TASK DIRECTIONS:
Within the material below, count each line holding the string "will" and return the total alone.

----- GIVEN DATA

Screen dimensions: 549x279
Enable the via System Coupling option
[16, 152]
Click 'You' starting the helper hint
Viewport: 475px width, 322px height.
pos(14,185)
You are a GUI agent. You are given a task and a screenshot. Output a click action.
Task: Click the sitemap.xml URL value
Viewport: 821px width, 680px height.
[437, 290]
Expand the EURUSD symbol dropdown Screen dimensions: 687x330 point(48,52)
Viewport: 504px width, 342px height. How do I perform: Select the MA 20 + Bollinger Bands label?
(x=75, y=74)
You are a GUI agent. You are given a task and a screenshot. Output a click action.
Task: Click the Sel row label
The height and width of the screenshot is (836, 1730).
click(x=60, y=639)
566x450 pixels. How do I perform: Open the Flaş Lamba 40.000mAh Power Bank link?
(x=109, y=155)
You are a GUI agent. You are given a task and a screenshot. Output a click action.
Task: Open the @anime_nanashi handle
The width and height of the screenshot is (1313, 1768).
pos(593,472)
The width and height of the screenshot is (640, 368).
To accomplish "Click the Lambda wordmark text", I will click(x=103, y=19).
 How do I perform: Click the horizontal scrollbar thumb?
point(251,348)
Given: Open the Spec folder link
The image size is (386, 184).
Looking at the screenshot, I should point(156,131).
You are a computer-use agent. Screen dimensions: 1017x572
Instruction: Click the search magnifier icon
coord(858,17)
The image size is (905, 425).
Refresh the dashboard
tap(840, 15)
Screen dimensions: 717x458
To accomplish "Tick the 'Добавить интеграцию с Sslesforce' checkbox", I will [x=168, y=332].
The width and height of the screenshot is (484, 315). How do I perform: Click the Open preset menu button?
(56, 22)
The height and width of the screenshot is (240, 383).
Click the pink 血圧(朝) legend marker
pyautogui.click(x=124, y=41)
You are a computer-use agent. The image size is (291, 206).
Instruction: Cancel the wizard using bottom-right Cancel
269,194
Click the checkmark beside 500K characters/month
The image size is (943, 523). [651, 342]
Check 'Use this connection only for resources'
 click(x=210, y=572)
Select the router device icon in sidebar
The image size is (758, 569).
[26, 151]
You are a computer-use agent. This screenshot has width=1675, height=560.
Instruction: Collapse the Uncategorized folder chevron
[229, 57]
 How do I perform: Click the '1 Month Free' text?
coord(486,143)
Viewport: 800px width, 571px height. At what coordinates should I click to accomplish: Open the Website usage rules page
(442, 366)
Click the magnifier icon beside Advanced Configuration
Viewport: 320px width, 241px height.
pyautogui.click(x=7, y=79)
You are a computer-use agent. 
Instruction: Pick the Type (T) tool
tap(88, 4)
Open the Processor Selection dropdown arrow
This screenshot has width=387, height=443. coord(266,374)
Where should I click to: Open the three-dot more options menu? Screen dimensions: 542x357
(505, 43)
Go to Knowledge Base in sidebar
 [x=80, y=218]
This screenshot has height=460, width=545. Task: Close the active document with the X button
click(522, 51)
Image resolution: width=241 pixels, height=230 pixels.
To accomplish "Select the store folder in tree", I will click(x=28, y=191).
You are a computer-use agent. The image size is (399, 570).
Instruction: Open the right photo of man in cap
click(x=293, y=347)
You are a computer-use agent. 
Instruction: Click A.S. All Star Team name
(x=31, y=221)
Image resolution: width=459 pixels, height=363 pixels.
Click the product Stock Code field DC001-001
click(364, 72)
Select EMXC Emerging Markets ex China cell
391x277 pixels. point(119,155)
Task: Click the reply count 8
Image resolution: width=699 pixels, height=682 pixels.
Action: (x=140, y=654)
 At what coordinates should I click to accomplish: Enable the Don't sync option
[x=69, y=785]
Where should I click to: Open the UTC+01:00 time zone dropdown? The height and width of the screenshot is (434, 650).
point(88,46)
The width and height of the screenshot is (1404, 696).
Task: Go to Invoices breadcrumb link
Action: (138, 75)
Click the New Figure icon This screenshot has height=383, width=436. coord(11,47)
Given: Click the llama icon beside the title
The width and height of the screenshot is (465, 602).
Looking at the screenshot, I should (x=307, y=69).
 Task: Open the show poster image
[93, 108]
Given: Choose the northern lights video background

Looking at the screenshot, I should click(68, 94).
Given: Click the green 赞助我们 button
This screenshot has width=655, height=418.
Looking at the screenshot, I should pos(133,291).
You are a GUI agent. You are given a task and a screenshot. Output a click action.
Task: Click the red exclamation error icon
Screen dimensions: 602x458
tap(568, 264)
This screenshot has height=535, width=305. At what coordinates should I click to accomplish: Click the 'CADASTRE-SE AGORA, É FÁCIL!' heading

----------

EXPECTED ANSWER:
3